#### [Exercise instructions]
Output each entry verbatim and exclude every picture from it.

═════ Given records

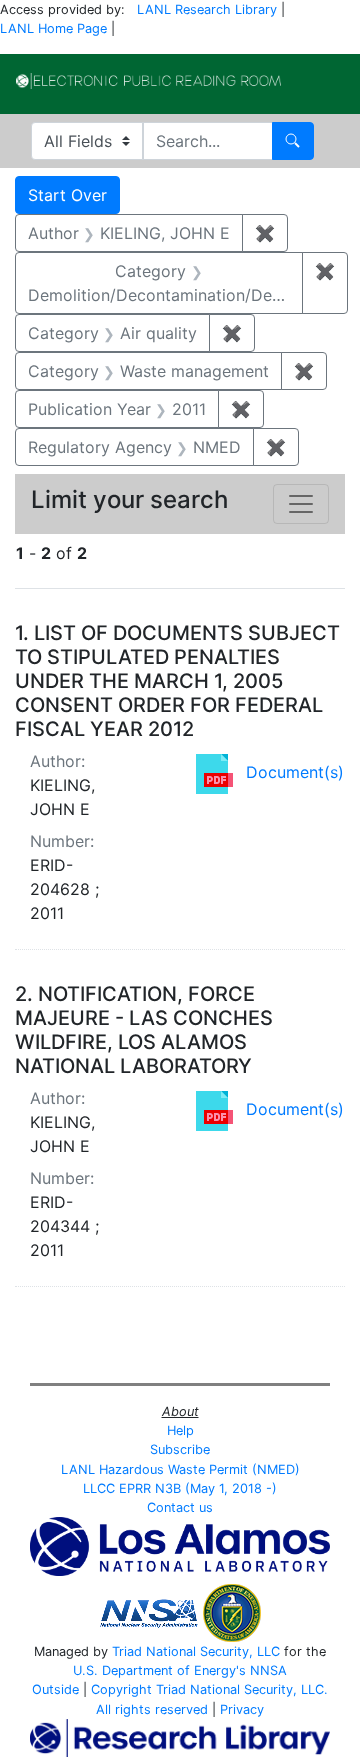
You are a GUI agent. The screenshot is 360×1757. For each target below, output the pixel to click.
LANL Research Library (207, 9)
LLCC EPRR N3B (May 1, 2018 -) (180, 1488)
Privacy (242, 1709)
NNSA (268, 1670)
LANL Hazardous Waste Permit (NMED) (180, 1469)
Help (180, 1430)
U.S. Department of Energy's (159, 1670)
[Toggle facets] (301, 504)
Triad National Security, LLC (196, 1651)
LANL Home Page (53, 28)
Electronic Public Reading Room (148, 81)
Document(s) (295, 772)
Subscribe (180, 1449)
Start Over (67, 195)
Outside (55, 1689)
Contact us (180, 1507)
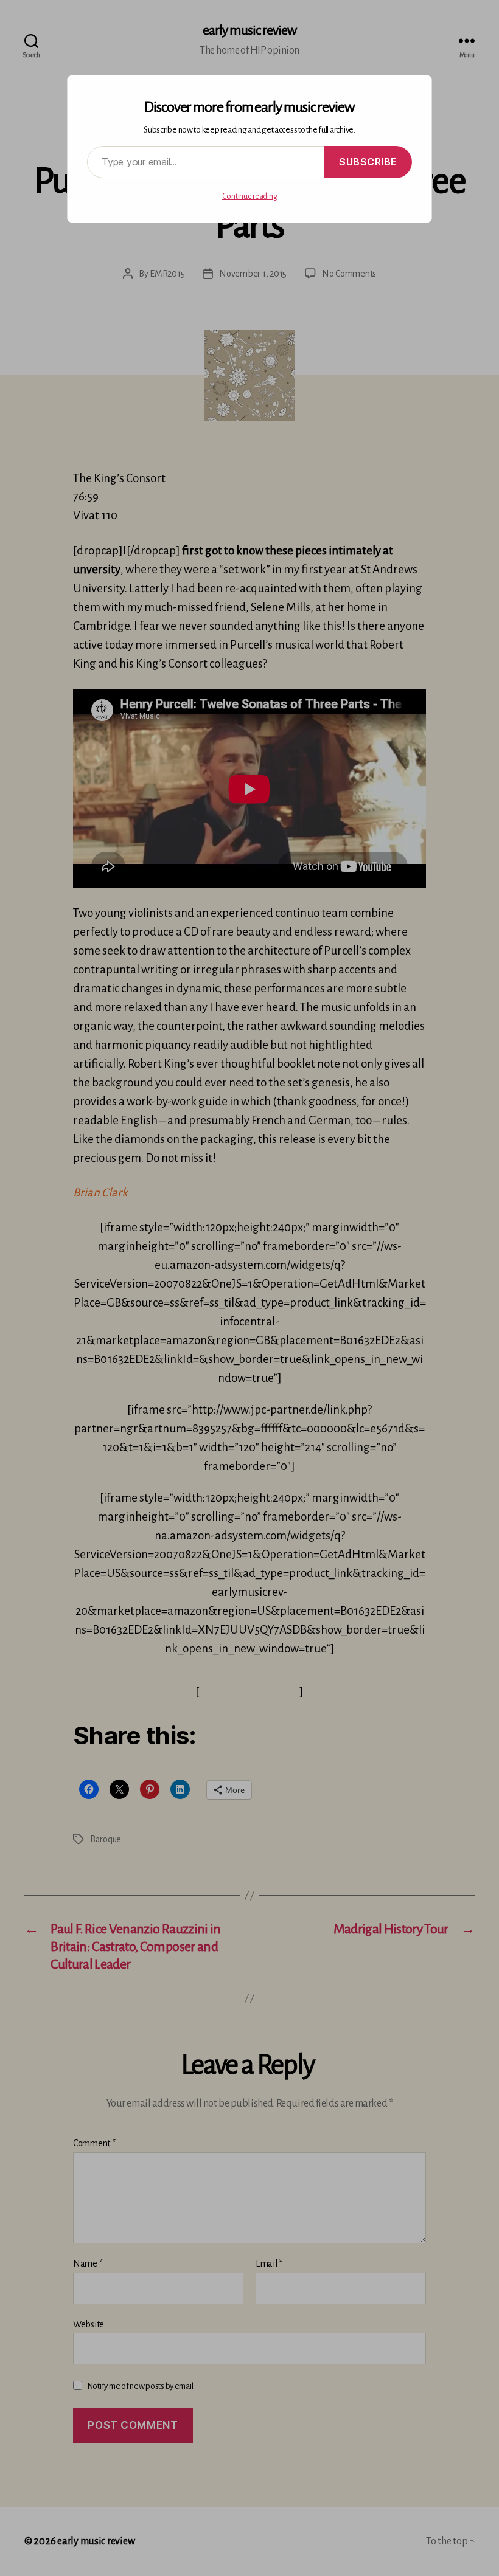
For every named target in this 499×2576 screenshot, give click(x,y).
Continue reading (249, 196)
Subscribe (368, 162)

══════════

#### [Output for this task]
You are a GUI agent. The screenshot is 360×1757. For each target below, output the pixel to click.
LANL Research Library (207, 9)
LLCC EPRR N3B (May 1, 2018 -) (180, 1488)
Privacy (242, 1709)
NNSA (268, 1670)
LANL Hazardous Waste Permit (NMED) (180, 1469)
Help (180, 1430)
U.S. Department of Energy's (159, 1670)
[Toggle facets] (301, 504)
Triad National Security, LLC (196, 1651)
LANL Home Page (53, 28)
Electronic Public Reading Room (148, 81)
Document(s) (295, 772)
Subscribe (180, 1449)
Start Over (67, 195)
Outside (55, 1689)
Contact us (180, 1507)
For every named target in this 499×2576 screenshot, give click(x,y).
Continue reading (249, 196)
Subscribe (368, 162)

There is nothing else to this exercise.